The link has pictures of the receiver you’ll see on traffic lights. The Opticom’s we have on our ambulances are about a 3 inch square box mounted just in front of the light bar. The newest ones work by infrared. All of ours are coded, meaning there’s a specific pattern to the flashes that triggers a light change.
St. Urho
Paramedic
Or this.
The linked newspaper article details two fire trucks, en route to an emergency, approaching the same intersection at 90 degrees to each other. Though the article claims one of the trucks ran a red light to cause the accident, I’ve always wondered whether the at-fault truck initially had a green light, and the second truck Opticommed the light to give it the green instead.
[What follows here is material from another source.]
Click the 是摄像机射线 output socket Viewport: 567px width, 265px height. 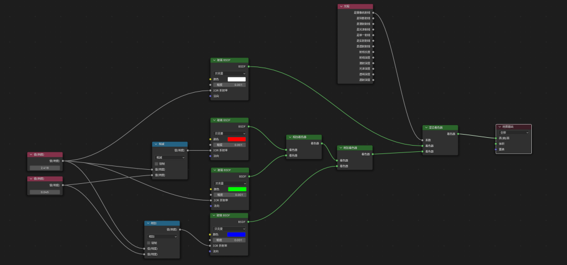373,13
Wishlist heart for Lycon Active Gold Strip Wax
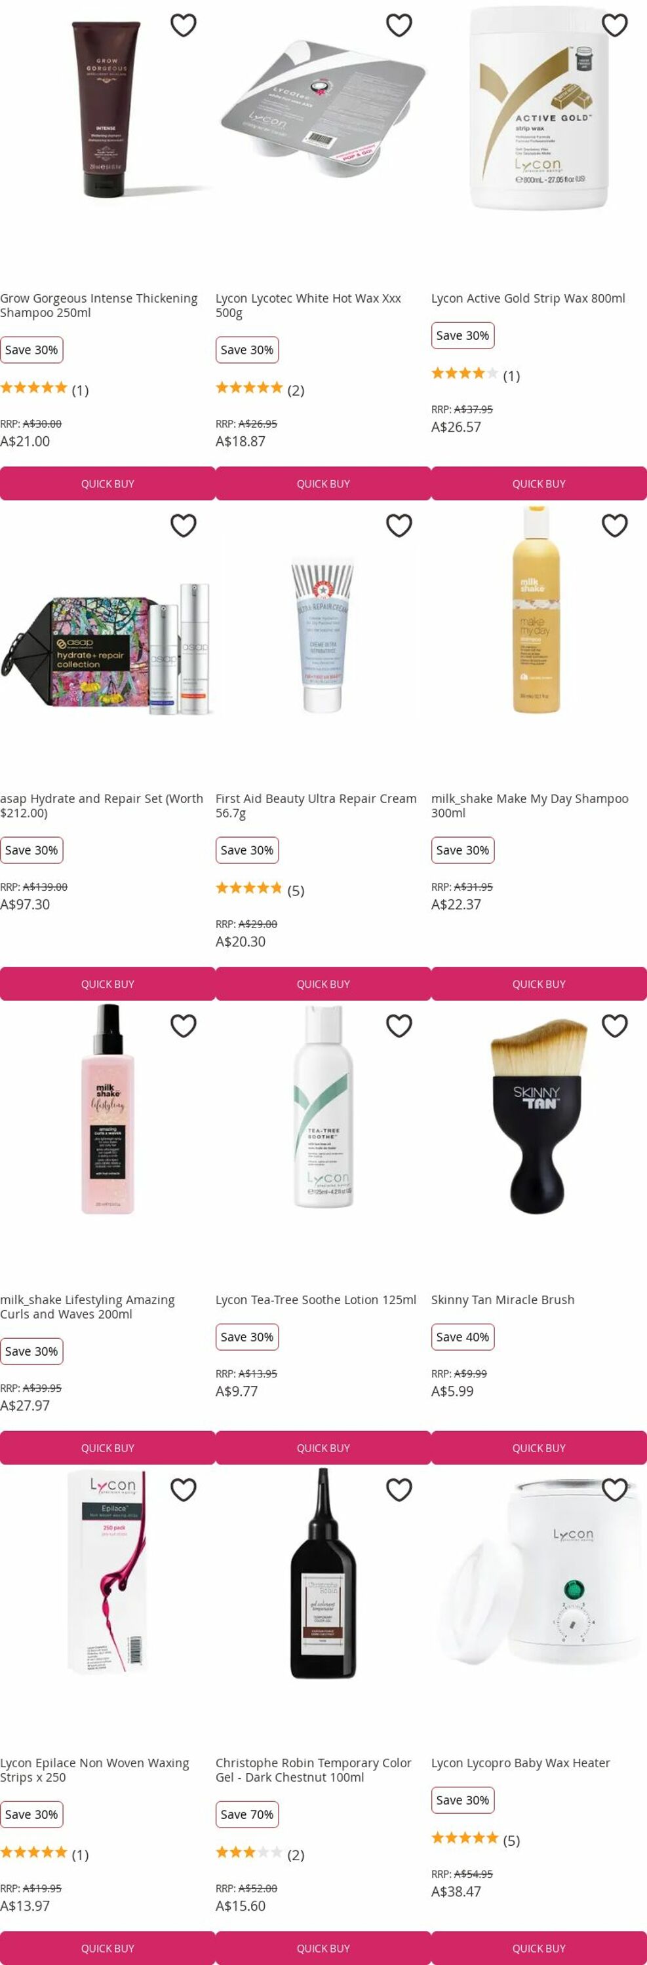Screen dimensions: 647x1965 [615, 25]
I’ve never heard whether this particular Opticom system had safeguards to lock out subsequent attempts to change the light and would love to know the full story. Or whether the first truck had a normal green and got the light switched on it with too little time to stop for the intersection.
(The end result was that the red-light-running fire truck t-boned the other fire truck, sending the entire mess to roll over the hapless bicyclist mentioned in the article. Unfortunately, she died. The emergency necessitating the fire trucks’ mad dash was another set of city workers using smoke to test sewer line integrity. Someone saw the smoke billowing from the pipes, called 911, 911 didn’t realize/get the word there was a test, and you know the rest. Just a sad story all around.)
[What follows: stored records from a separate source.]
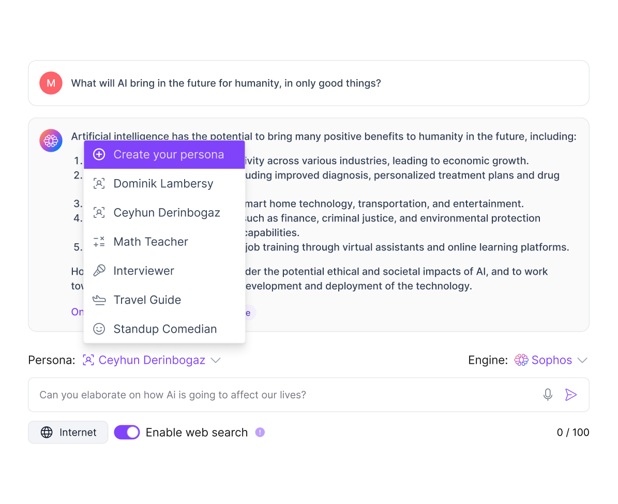Click the Create your persona button

point(164,155)
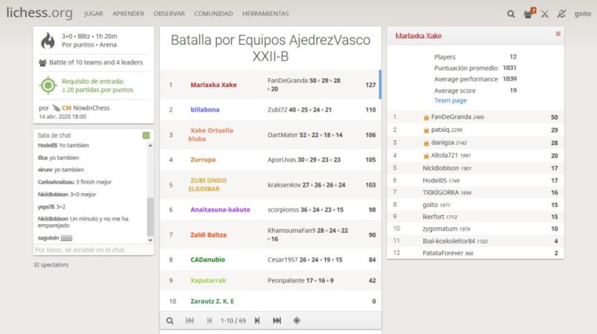Toggle the chat room green checkbox

(146, 136)
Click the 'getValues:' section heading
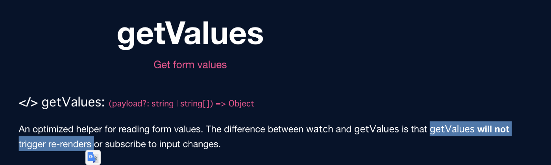 tap(73, 103)
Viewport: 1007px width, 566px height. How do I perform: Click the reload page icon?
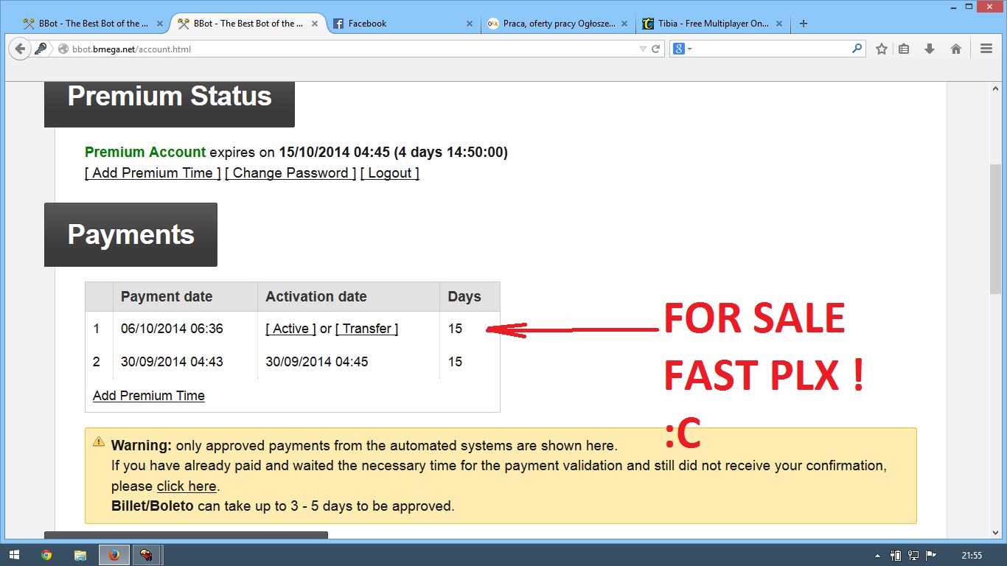[655, 49]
Many many years ago, before they switched to infared systems, you could switch the light by hitting your high beams on and off in quick succession. I never learned the trick myself, but my ex always made *very *good travel times.
No he didn’t. Unless he can somehow flash his brights between 600 and 900 times a minute.
From my earlier link
St Urho, you might note that WhyNot said “many years ago”. Almost certainly before Opticom’s system existed. Early systems used uncoded visible strobes that flashed at a much slower rate that Opticom’s. So it was possible to flash your brights fast enough to trigger them. Or you could just mount a strobe on your car to do it. Doing either was illegal, of course.
The flashing your lights trick can supposedly work if you pull up to an intersection with an optical car sensor that isn’t detecting you due to poor visibility or because you didn’t pull up far enough. I think a lot of the people who swear up and down that it works may have got in a situation like this-- you sit and sit at a light, which doesn’t change because it doesn’t know you’re there, but it switches almost instantly after flashing your lights.
Most of the traffic signals in Los Angeles are connected to a central control room which can re-program the red/green sequence at will – mostly to control rush hour traffic, but presumably it can also be used for catastrophic emergencies or presidential motorcades. (Source: an episode of History’s Modern Marvels, IIRC.)
Opticom has been around for 35 years. Coded systems are newer, but the flash rate has always ben similar AFAIK.